Intuitively, rand generates a random Double between 0 and 1, which allows us to create bots that make use of entropy. For example, the following bot simply outputs Cooperate or Defect with 50% probability. This bot isn't going to win any prizes for intelligence, but it is harder to simulate and exploit compared to cooperateBot.

randomBot :: Bot
randomBot = Bot (\_ _ -> do
    choice <- rand
    return (if choice < 0.5 then Cooperate else Defect))

The second function that the BotEnvironment typeclass provides is time, which is similar to Haskell's built-inSystem.Timeout.timeout function. time tries to strictly evaluate and then execute an I/O action, such as running a simulation. time returns result wrapped in a Just if the action was executed in the allotted number of microseconds and Nothing otherwise. time also returns Nothing if evaluating or executing the action raises an Exception. We can use the time function to beef up mirrorBot a bit:

smarterMirrorBot :: Bot
smarterMirrorBot = Bot (\op hist -> do
    simulation <- time 10000 . runBot op mirrorBot $ invert hist
    return (case simulation of
                Nothing   -> Cooperate
                Just move -> move))

This version behaves just like the original mirrorBot, except that it only waits 1/100th of a second before terminating the simulation, and outputs Cooperate in the event that the simulation times out or errors out. This is not necessarily a wise strategy, as it will always cooperate with a bot that raises an Exception, but it at least ensures that smarterMirrorBot will cooperate with bots like mirrorBot.
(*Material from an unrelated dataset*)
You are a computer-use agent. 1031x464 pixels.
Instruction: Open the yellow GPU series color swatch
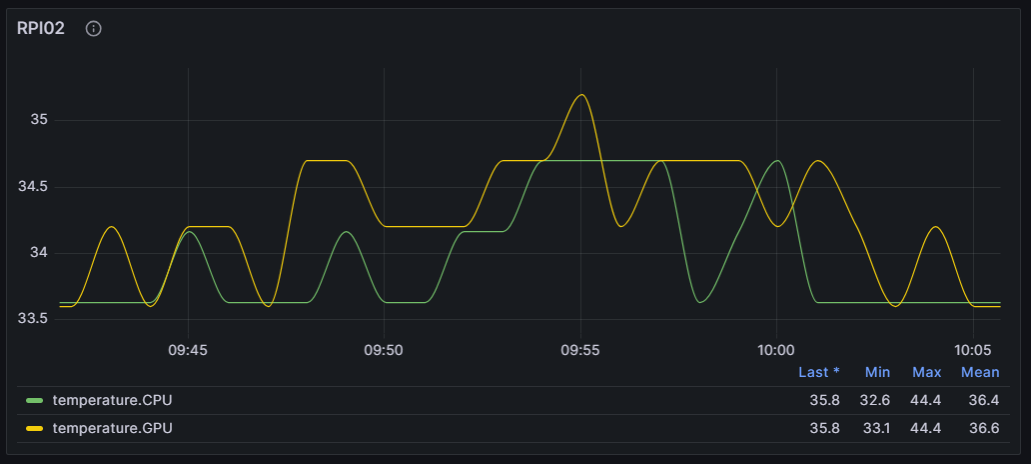[x=35, y=428]
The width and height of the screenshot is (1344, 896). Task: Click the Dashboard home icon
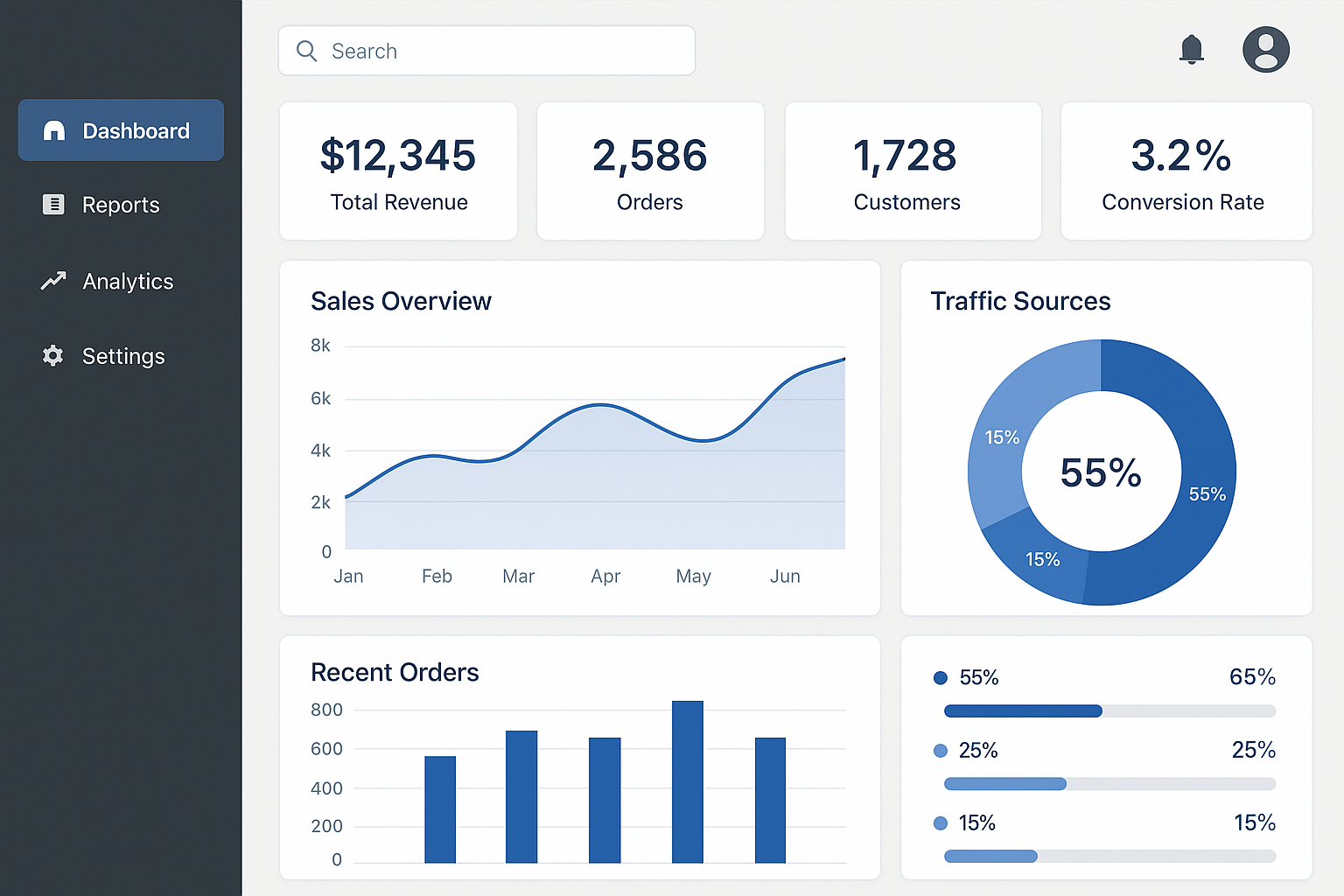click(54, 131)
Again, note that we apply the invert function, so that the opponent sees the history of moves in the correct order. It is also possible to modify the history before passing it to the opponent, simply by adding, modifying, or truncating the list of [(Choice, Choice)] pairs; this lets us observe what the opposing bot would do under certain conditions.

We can build more complex bots that run multiple simulations using replicateM and time:

justiceBot :: Bot
justiceBot = Bot (\op hist -> do
    sims <- replicateM 50 . time 10000 . runBot op cooperateBot $ invert hist
    return (if Just Defect `elem` sims || Nothing `elem` sims
                then Defect
                else Cooperate))

This bot simulates its opponent playing the current round against cooperateBot 50 times, with a timeout of 1/100th of a second per simulation. If the opponent fails to return Cooperate or Defect, raises an exception, or returns Defect in any of the simulated rounds, then justiceBot will defect.

The 1/100th of a second time limit used in this example is more than enough time for a bot that does not loop infinitely to terminate on any modern processor; simple bots like cooperateBot or titForTat will terminate in less than 1/1000th of a second. For the purposes of this tournament, you can consider 1/100th of a second a safe upper bound on simulation time when writing your own bots. In addition, the time function itself costs slightly less than 1/100th of a second in overhead, so you should assume you have enough time for approximately 250 simulations at 1/100th of a second each before you get close to the time limit (250 simulations * 2/100ths of a second = 5 seconds), or 200 to be extra safe. These limits are deliberately vague to discourage strategies based on precise timing and simulation-chicken, but they should give you a sense of how many simulations you can perform.

To see these bots in action, call the runExample function in Bots.hs.